Portfolio Reflection
3
Anthropocene and the Environment
The current generation has experienced heightened human activities that interfere with the environment and climate while posing a risk to human health in many ways. The United States economy has become accustomed to garbage, which is a socioeconomic and environmental dilemma that defeats the concept of economic markets. As such, excess consumption has increased in ways that have made it hard for entrepreneurs to find solutions that can turn garbage into a stream for raw materials. Edward Humes’ Garbology explores ways of dealing with the excessive dependency on consumption that result in a high output of garbage that has become an environmental and socioeconomic concern for citizens and governments.
The US has encountered a large output of trash problems that social anthropologists have found no solution to manage the social economic and environmental challenges. Globalization plays a role in the trash problem that the US experience, which includes the dangerous movement of products across the seas to satisfy the heightened consumption urge in the US. The accumulation of debris over the years has turned into layers of thousands upon millions of tons of waste. Individuals contribute about 102 tons of trash in a lifetime that is equivalent to 1,100 graves, which is extremely high and unsustainable in the environment (Humes 5). Likewise, the author indicates that the American Dream also contributes to the trash problem because endless accumulation that drives markets and product packaging materials that include “boxes, wrappers, bags, ties, bottles, caps, and plastic bubbles” carry these products (Humes 6). Even the purchased products are likely to break and become obsolete with time, which adds to the amount of garbage bound for the landfill. Such product packaging contributes by 44% to the greenhouse gas emission that directly affects climate by causing global warming (Humes 7). Likewise, Carol Boggs in “Human Niche Construction and the Anthropocene” clarifies that human niche construction has altered climate due to greenhouse gases emission and other activities that have altered nutrient cycles, nitrogen, and phosphorous (Boggs 1). Moreover, sanitation cost New York $2.2 billion in 2011 that included $300 million for transporting trash to landfills (Humes 7). Even the Environmental Protection Agency (EPA) reports that 140 million tons of garbage is unaccounted due to dependency on statistics rather than real data on garbage (Humes 9). Garbage is equally associated with extreme deforestation citing China that has to find trees and paper to make most of the packaging materials.

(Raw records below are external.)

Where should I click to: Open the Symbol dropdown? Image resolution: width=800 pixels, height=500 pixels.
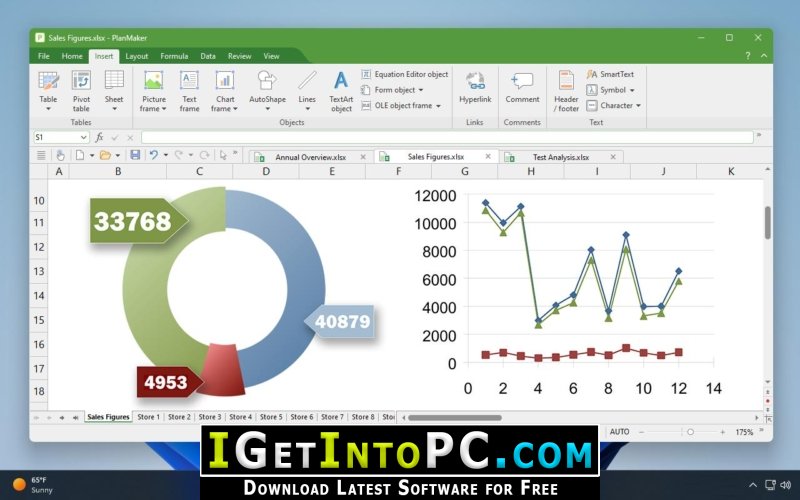coord(632,90)
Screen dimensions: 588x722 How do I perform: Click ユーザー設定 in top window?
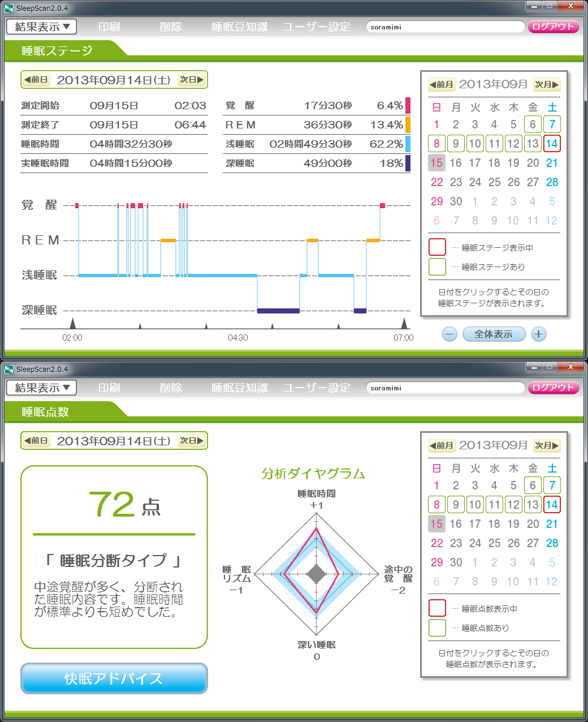click(317, 27)
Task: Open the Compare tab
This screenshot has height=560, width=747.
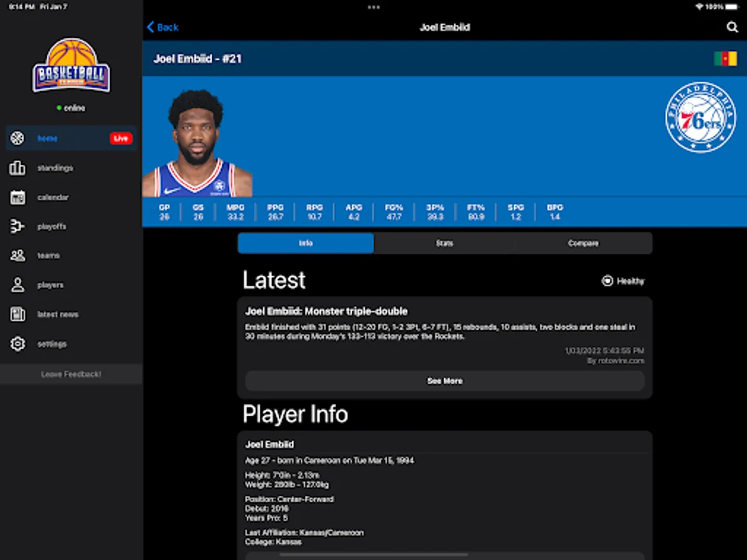Action: (583, 243)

The management of landfills has become a major economic and industrial sector that is constantly growing without a discernable controlling mechanism to end the accelerate consumption in society resulting in environmental damage that threats human life. Humes argues that trash mountains continue to increase in size daily with 69% in landfills and 24% being recycled, which exposes people to unanticipated health risks (Humes 27). A case analysis of Puente Hills dumping site in Los Angeles reveals the effects of excessive garbage in society. The site’s operations started in the 1950s and it continues to support waste management in the city of Los Angeles. Puente Hills has been under a garbage crisis as other 1,200 sanitary landfills across the US that hold extensive hazardous and common waste (Humes 28). Environmentalists have complained about the status of Puente Hills’s neighborhood that has been exposed to clogged alleys, filth, disease, and odor. The site’s most common garbage includes paper, food scraps, yard waste leather, plastics, metal, rubber textiles, wood, glass, and other materials (Humes 38). Products also found in are furniture, clothing, wood packaging, corrugated boxes, disposable diapers, bottles, and rubber (Humes 37). Landfills continue to grow daily but the solution to reducing waste is another challenge that an entire country must discuss before adopting measures that can reduce trash.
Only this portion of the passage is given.